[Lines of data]
⁂

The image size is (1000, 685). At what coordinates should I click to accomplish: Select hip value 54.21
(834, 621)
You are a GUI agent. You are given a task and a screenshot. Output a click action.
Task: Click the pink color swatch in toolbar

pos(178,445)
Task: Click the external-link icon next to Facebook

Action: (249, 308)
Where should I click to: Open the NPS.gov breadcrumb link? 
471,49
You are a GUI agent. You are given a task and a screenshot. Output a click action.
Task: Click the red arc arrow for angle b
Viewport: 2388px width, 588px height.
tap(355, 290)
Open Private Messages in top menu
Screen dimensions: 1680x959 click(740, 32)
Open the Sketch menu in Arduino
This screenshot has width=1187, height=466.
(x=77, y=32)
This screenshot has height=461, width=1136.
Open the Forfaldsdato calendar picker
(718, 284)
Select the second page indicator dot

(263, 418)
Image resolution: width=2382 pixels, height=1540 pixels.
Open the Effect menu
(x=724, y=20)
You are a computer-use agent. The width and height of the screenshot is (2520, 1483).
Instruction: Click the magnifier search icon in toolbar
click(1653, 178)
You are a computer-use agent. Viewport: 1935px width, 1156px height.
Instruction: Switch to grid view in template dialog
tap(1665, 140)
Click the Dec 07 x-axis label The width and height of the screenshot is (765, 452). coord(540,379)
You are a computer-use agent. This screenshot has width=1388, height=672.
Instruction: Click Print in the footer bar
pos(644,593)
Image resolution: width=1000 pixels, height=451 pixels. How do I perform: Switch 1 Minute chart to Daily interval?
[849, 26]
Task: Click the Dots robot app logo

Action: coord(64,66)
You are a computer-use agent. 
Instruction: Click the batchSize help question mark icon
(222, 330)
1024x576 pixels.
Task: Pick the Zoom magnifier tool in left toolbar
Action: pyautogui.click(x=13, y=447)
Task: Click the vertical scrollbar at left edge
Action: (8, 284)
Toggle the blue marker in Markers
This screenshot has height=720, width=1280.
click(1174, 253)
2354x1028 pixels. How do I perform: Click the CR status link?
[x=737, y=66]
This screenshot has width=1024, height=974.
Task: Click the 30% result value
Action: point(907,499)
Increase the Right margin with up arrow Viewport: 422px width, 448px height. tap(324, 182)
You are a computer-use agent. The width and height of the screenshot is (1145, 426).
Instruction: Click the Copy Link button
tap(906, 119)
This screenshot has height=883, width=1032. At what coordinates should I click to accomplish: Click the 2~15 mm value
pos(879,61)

⁂

**The request:** Rewrite the records between the line containing "Image resolution: width=2382" and the line containing "tap(1665, 140)", inclusive, as a numbered list, skipping any blank lines.

**Full solution:**
1. Image resolution: width=2382 pixels, height=1540 pixels.
2. Open the Effect menu
3. (x=724, y=20)
4. You are a computer-use agent. The width and height of the screenshot is (2520, 1483).
5. Instruction: Click the magnifier search icon in toolbar
6. click(1653, 178)
7. You are a computer-use agent. Viewport: 1935px width, 1156px height.
8. Instruction: Switch to grid view in template dialog
9. tap(1665, 140)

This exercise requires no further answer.